そんなリーリアの反応を確認してから、俺はゆっくりと口を開いた。
「実は、リーリアと出会った日の夜に工房に来た借金取りと揉めたんだ。貸した金を今すぐ返せって、すごい剣幕でね。返さなきゃ身体で稼いでもらうって、無理やりリーリアを連れて行こうとまでされたよ」
「そんな……。そんな大変なこと、どうして私に相談してくれなかったんだ!? ……いや、今はそんな話をしている場合じゃないね。それで、その時はどうやって場を収めたの?」
「その時は向こうのお偉いさんと話をつけて、返済を待ってもらう約束をしたんだ。と言っても、下っ端の奴らはあまり納得してなかった気がする」
俺の話を聞いたドロシーは、納得したように頷いている。
「なるほどね。それで、嫌がらせの一環として今回の圧力をかけた可能性があるってことだ」
「だけど、たかが借金程度でそこまでするか? それよりも、そんなことをしたらむしろ返済が滞る可能性だって高くなるのに……」
そんなことになれば、彼らだってそうとう困るはずだ。
まぁ借金取りって言うのは、借金を回収するのが目的なのに平気で人の収入源を潰すようなことをしてくる集団ではあるけど。

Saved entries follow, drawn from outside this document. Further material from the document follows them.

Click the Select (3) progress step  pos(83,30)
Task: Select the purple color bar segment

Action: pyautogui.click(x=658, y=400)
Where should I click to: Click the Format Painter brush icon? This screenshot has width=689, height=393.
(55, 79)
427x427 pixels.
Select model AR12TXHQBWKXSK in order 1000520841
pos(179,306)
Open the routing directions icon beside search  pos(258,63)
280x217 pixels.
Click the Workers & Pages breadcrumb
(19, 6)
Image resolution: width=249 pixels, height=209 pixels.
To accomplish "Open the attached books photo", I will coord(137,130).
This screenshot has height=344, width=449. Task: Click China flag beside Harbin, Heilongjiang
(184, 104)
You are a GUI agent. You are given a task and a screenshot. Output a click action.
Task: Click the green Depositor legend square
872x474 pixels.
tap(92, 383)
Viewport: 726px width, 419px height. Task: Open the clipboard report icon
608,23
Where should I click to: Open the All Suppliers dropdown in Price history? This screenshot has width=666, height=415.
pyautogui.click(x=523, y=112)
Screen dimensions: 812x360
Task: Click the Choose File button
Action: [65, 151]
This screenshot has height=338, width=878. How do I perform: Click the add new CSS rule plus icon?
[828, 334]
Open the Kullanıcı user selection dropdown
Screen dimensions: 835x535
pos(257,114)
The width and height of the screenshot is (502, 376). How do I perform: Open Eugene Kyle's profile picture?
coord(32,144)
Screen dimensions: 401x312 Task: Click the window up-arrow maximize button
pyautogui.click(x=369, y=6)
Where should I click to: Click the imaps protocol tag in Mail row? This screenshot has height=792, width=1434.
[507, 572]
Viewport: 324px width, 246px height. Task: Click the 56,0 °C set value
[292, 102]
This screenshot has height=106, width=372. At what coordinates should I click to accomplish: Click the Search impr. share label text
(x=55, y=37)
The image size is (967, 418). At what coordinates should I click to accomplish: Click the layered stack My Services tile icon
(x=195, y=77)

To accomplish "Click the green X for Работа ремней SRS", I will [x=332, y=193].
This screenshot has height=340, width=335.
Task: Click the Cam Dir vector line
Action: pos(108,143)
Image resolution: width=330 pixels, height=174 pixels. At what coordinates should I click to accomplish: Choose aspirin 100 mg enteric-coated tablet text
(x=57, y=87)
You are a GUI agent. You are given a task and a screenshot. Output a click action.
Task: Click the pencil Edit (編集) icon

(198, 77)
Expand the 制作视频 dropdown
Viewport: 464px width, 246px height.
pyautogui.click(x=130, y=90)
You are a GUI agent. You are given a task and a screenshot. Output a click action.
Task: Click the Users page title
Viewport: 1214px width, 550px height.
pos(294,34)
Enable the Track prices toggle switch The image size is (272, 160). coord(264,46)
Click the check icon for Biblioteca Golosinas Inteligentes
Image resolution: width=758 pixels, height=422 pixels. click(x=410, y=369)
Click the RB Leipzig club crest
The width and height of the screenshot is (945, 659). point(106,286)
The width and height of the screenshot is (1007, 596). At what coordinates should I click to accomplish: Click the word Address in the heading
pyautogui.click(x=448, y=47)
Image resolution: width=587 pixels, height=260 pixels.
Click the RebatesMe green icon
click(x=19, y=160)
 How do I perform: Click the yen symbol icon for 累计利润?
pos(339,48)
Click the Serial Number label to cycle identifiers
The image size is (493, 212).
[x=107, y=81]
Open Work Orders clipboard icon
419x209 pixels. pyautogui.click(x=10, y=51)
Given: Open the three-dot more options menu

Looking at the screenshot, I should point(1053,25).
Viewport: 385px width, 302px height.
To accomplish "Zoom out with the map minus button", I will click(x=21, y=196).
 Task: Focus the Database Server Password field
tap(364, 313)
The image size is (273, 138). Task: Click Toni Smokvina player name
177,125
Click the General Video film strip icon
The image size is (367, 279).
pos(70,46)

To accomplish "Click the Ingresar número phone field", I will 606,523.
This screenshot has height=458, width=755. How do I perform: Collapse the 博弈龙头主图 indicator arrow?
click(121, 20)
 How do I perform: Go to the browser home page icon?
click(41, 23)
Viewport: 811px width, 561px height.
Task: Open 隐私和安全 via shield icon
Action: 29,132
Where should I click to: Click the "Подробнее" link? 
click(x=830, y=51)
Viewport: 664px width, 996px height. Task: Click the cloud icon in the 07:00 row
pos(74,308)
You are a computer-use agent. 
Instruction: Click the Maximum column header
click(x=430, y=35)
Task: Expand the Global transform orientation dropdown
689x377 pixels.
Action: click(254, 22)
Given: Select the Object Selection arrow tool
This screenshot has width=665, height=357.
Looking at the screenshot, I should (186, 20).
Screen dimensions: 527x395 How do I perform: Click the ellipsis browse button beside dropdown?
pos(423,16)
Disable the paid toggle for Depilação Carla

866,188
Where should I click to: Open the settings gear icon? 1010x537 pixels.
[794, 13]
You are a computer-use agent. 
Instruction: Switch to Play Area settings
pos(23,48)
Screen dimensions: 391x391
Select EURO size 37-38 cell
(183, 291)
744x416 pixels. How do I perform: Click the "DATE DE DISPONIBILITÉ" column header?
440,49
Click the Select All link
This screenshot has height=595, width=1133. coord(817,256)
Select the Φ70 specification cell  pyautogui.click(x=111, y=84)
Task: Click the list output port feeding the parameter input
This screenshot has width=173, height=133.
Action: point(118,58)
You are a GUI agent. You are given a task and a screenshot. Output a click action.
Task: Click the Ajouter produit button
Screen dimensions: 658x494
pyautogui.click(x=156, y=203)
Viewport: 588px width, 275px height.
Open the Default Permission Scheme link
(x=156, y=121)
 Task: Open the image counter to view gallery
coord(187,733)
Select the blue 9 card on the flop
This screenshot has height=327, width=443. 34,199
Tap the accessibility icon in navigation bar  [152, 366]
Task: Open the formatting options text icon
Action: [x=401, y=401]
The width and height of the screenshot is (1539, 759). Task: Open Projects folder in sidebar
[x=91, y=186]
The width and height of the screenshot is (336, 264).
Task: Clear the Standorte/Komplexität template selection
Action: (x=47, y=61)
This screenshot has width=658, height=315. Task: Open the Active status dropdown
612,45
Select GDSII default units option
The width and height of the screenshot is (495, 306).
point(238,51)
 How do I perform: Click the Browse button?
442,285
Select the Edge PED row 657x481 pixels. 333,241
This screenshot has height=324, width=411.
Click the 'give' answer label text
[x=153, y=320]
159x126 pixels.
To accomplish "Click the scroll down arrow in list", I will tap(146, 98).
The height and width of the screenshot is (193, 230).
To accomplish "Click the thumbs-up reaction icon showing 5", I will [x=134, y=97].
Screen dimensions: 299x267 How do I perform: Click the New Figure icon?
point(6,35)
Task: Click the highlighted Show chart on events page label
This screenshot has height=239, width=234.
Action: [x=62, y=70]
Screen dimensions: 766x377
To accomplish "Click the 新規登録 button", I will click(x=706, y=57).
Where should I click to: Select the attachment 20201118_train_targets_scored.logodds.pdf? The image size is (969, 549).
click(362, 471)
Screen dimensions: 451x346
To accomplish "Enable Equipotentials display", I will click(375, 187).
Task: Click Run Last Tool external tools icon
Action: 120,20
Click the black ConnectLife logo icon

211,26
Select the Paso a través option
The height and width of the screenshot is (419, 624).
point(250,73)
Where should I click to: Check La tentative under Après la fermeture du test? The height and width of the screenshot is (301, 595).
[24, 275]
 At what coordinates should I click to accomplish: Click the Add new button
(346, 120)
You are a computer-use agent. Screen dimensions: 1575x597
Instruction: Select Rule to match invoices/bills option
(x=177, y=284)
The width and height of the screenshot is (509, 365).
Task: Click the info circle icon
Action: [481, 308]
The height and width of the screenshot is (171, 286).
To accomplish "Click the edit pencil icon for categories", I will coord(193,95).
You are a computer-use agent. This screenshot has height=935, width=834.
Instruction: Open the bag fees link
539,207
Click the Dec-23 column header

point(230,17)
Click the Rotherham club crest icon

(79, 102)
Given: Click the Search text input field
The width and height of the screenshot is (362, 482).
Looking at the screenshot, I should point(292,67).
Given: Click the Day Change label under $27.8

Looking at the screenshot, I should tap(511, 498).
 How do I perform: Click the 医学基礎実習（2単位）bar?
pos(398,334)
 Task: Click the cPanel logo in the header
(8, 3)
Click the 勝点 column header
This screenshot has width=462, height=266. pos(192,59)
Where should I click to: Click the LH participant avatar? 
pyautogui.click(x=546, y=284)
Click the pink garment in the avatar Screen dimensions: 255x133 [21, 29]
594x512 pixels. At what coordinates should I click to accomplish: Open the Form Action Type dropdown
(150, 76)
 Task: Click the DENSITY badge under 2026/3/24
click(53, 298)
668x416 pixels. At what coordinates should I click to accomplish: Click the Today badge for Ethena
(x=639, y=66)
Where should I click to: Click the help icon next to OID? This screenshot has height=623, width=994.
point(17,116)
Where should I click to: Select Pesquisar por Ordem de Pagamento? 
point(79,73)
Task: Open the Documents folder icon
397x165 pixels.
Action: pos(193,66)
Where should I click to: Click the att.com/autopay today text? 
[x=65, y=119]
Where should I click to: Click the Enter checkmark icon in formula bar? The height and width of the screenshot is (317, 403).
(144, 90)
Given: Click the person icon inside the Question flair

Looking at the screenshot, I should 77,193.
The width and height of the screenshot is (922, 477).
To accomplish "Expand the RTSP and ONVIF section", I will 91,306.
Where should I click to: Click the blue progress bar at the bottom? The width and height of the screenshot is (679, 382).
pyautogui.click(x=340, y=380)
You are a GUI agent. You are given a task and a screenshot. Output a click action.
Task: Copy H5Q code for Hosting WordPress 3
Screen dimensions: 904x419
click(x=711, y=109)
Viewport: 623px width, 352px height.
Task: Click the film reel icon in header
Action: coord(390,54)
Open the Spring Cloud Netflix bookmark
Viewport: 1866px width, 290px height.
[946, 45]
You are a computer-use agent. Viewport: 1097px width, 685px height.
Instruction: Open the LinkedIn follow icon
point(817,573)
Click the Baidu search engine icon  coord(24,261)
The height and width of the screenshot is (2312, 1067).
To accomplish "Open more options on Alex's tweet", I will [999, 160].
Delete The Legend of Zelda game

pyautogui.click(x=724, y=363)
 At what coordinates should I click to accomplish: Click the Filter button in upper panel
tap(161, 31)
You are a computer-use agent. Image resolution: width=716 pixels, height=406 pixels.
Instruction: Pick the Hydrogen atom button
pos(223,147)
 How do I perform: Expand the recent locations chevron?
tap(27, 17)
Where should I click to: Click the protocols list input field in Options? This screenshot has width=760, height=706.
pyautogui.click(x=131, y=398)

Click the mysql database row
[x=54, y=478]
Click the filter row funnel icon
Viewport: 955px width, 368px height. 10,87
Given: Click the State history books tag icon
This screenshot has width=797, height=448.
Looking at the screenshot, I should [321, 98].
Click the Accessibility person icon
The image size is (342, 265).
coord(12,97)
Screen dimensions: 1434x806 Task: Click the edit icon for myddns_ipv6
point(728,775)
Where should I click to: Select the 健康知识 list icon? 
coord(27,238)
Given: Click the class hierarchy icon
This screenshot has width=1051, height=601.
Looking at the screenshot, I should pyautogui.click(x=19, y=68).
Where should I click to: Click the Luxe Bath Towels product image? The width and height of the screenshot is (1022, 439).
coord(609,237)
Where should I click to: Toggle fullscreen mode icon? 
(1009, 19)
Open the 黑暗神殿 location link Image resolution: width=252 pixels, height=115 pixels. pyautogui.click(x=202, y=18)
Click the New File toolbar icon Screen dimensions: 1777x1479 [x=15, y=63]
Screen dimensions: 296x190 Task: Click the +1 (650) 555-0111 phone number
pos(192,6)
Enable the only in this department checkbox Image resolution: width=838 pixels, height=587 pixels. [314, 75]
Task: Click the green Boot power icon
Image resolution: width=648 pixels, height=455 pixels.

それでも、わざわざ圧力をかけてまで回りくどいやり方をするのは考えられない。
そんな俺の予想を、しかしドロシーは首を振って否定した。
「……もしも、それが本当の目的だったとしたら?」
「えっ?」
「例えば、リーリアに借金を返されたら困る人物が居るとすればどう?」
「そんなまさか……。さすがにありえないだろ」
いくらなんでもそれは考え過ぎではないだろうか。
そんな俺の考えを否定するように、ドロシーはもう一度大きく首を振る。
「残念ながら、そう考えないと今回の圧力がかかる理由が分からないのよ。回りくどすぎるし、脅しにしては効果が薄すぎるもの。知らない所で取引を潰されてたとしても、気付かない可能性だって低くないでしょ?」
そう言われてしまえば、確かにそうかもしれない。
実際こうやってドロシーに相談しなければ、取引に圧力がかかっているなんて俺たちには知る由もなかったのだ。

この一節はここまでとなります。